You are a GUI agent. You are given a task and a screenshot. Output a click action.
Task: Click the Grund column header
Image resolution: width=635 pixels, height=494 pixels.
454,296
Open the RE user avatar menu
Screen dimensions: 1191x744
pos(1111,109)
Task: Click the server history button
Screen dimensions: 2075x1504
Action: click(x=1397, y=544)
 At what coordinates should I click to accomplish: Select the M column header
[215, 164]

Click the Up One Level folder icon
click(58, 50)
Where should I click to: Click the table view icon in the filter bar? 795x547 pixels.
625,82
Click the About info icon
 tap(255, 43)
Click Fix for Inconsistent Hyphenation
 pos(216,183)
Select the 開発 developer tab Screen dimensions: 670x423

──────────────────────────────

* Activity: Print each line above exactly as it stands.

* Task result:
You are a GUI agent. You are given a task and a screenshot. Output a click action.
Task: Click the Grund column header
Image resolution: width=635 pixels, height=494 pixels.
454,296
Open the RE user avatar menu
Screen dimensions: 1191x744
pos(1111,109)
Task: Click the server history button
Screen dimensions: 2075x1504
Action: click(x=1397, y=544)
 At what coordinates should I click to accomplish: Select the M column header
[215, 164]

Click the Up One Level folder icon
click(58, 50)
Where should I click to: Click the table view icon in the filter bar? 795x547 pixels.
625,82
Click the About info icon
 tap(255, 43)
Click Fix for Inconsistent Hyphenation
 pos(216,183)
Select the 開発 developer tab Screen dimensions: 670x423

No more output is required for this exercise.